It’s one thing to collect data. It’s another altogether to transform that data into intelligence the business can actually use. As companies realize the power of being able to query their data and uncover valuable insights, the inclination is to collect greater volumes and more types of data. For data analytics companies it’s imperative to stay ahead of customers’ growing data sets to ensure they can continue to leverage their competitive advantage.
NITS Solutions prides itself on being a leader in data analytics. The company takes on challenges and everyday improvements with innovation and creativity. So administrators didn’t hesitate when they noticed that performance was degrading on a real-world data set. Three years of vehicle repair record data for car companies such as Toyota and Volkswagen could no longer be efficiently processed in Oracle.

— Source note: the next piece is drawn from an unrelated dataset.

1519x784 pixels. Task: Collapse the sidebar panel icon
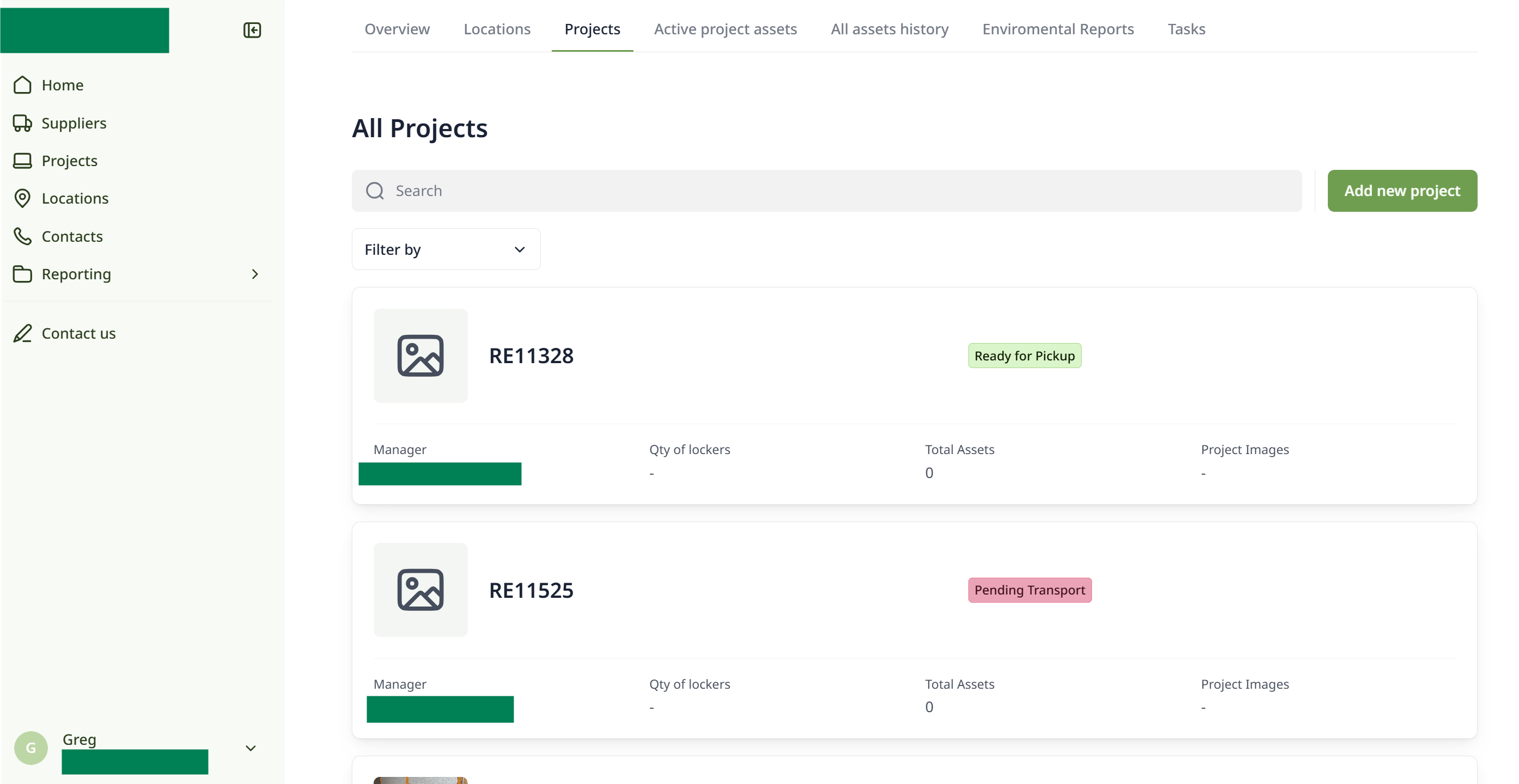252,30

Queries that once took minutes had grown to two-to-three hours.
Like any relational database, Oracle scales horizontally. It analyzes data with a singular large process, which limits its power to the overall maximum memory and processing power available on a single server. As a result, queries take longer as datasets grow and queries become more complex. With actual client datasets being impacted, NITS Solutions decided it was time for a new approach.
An early cloud adopter, NITS runs its software on Amazon Web Services (AWS). Late in 2016, NITS’ lead Architect and Database Analyst (DBA) attended Michigan’s AWS Meetup group, which was started and is led by RightBrain Networks (RBN), a cloud development firm specializing in AWS. After meeting RBN and comparing the firm to several other AWS partners, NITS chose to consult with RightBrain on how to achieve the scalability and performance its customers need to analyze complex and growing data sets.

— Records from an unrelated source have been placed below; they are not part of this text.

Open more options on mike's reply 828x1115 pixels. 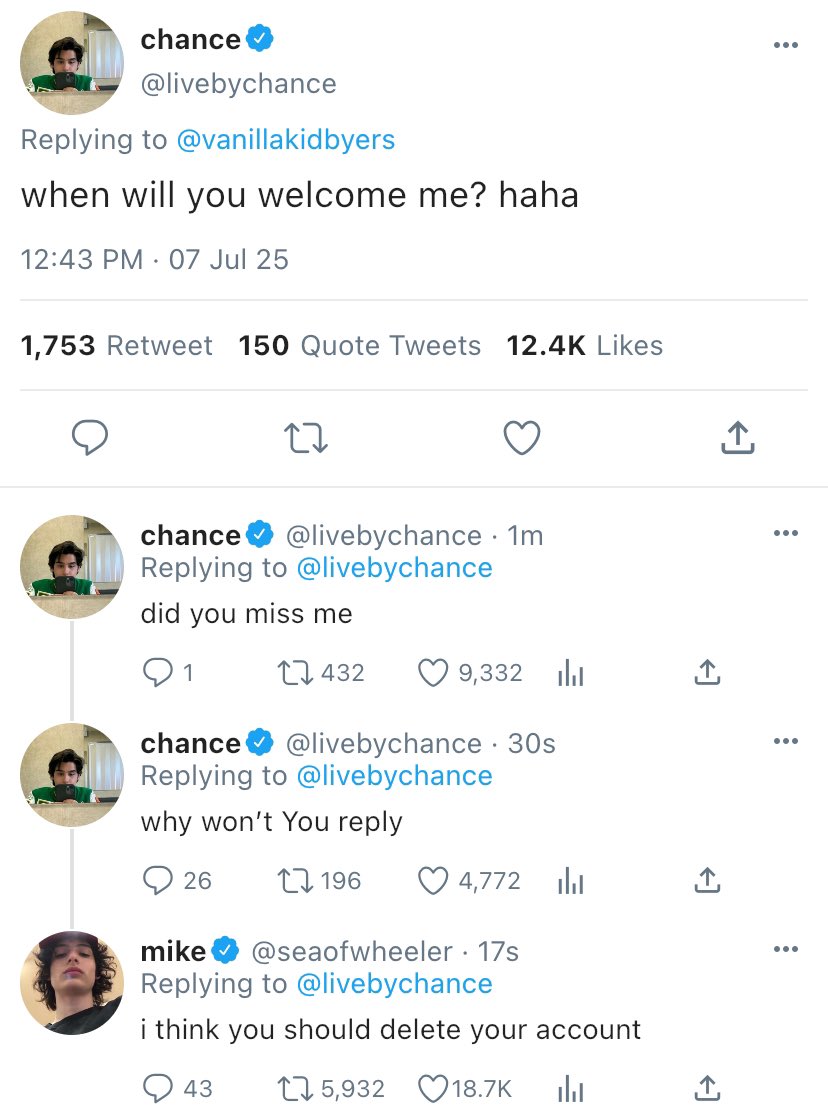[786, 949]
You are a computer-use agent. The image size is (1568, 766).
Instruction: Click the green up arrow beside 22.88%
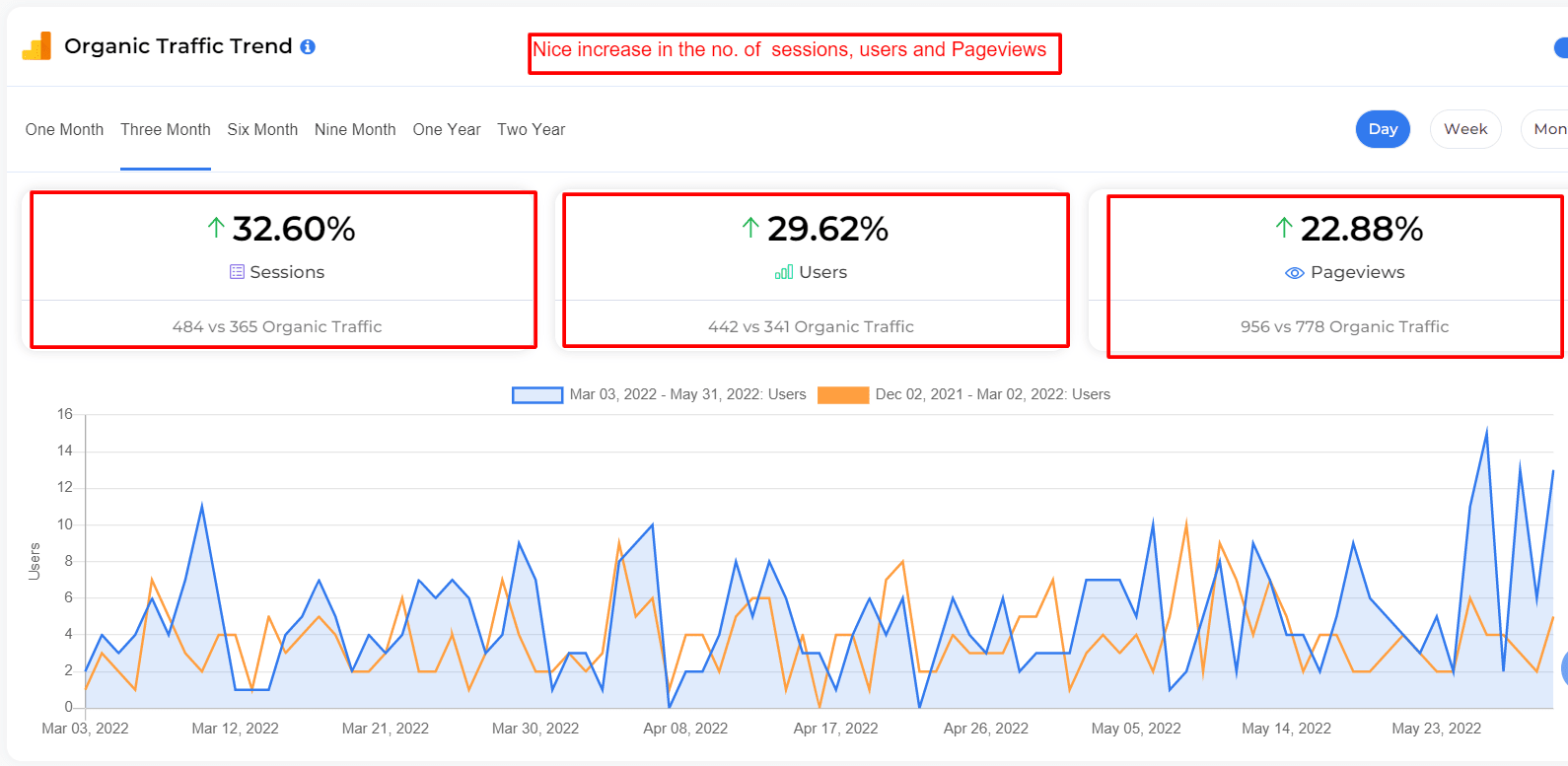coord(1284,229)
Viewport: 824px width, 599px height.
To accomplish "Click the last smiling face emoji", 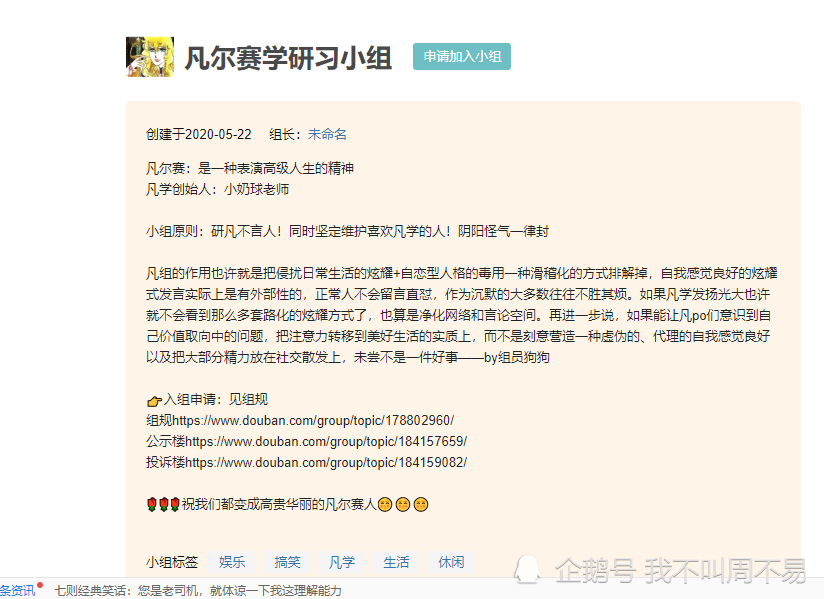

The project’s main goal was to prove out, demonstrate, and enable NITS engineers with a horizontal scaling technology capable of outperforming the existing Oracle database. RightBrain Networks picked Spark, running on AWS’ Elastic Map Reduce (EMR) service, to run computations on large data sets, and provide analytics and answers to interesting business questions.
Instead of scaling vertically like a relational database, Spark parallelizes computations across multiple small processes. By splitting large data sets among many servers, Spark achieves nearly unlimited scaling power. With faster computation and run times, NITS — and its customers — no longer have to wait for key business insights. When queries performed against the vehicle repair record data were rewritten in Spark, processing time was reduced from 2-to-3 hours to just over one minute. Queries that weren’t possible on a 128+ GB Oracle machine are now easily handled by Spark, making the previously impossible possible.

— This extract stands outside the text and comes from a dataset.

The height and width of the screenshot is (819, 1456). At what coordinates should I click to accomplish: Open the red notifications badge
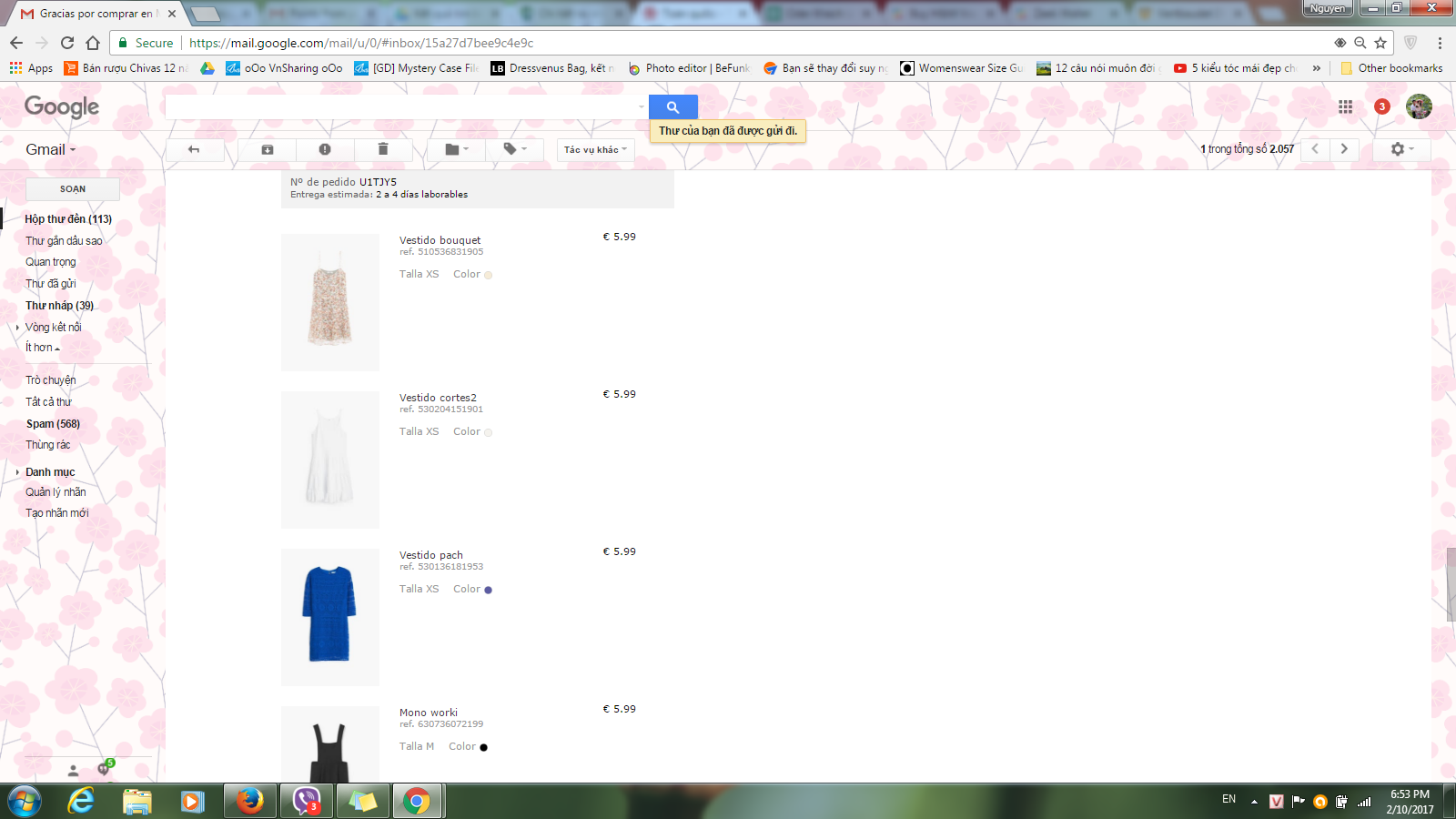coord(1381,106)

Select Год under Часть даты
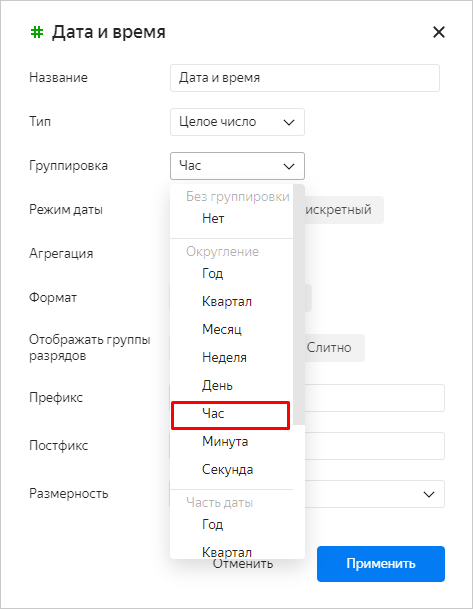pyautogui.click(x=231, y=525)
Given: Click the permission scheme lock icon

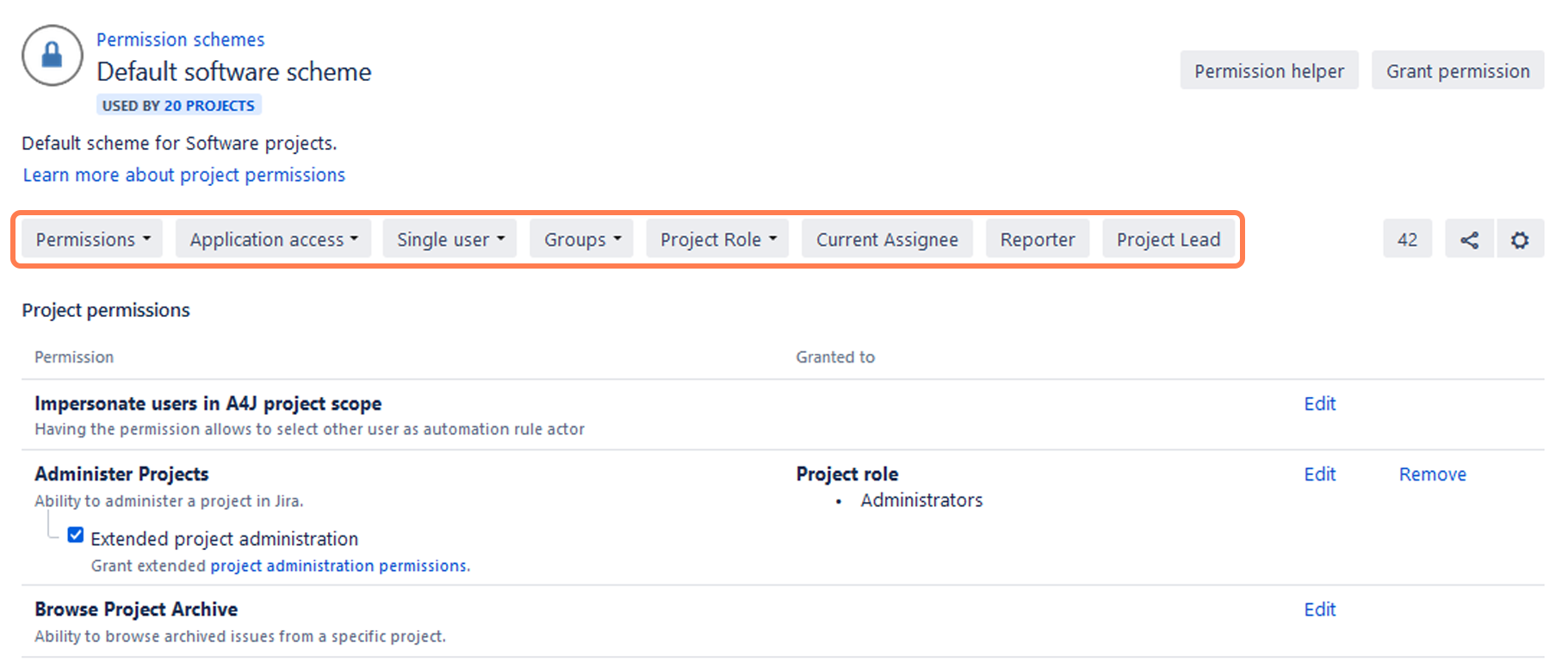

The final piece of the puzzle was data visualization. RightBrain choose the ELK stack (ElasticSearch, Logstash, Kibana) to provide such means. This provides rich real-time charts and graphs, as well as the ability to generate new visualizations on-demand through convenient UIs.
Over the course of six weeks RightBrain gave NITS the means to reach its goals. With technology for the future, NITS can be sure to maintain its competitive advantage and offer new insight into previously unreachable data analysis.
“RightBrain exceeded our expectations both with its knowledge of AWS and big data technologies. Our developers are now making great progress with Spark. We look forward to engaging with RightBrain again in the near future.”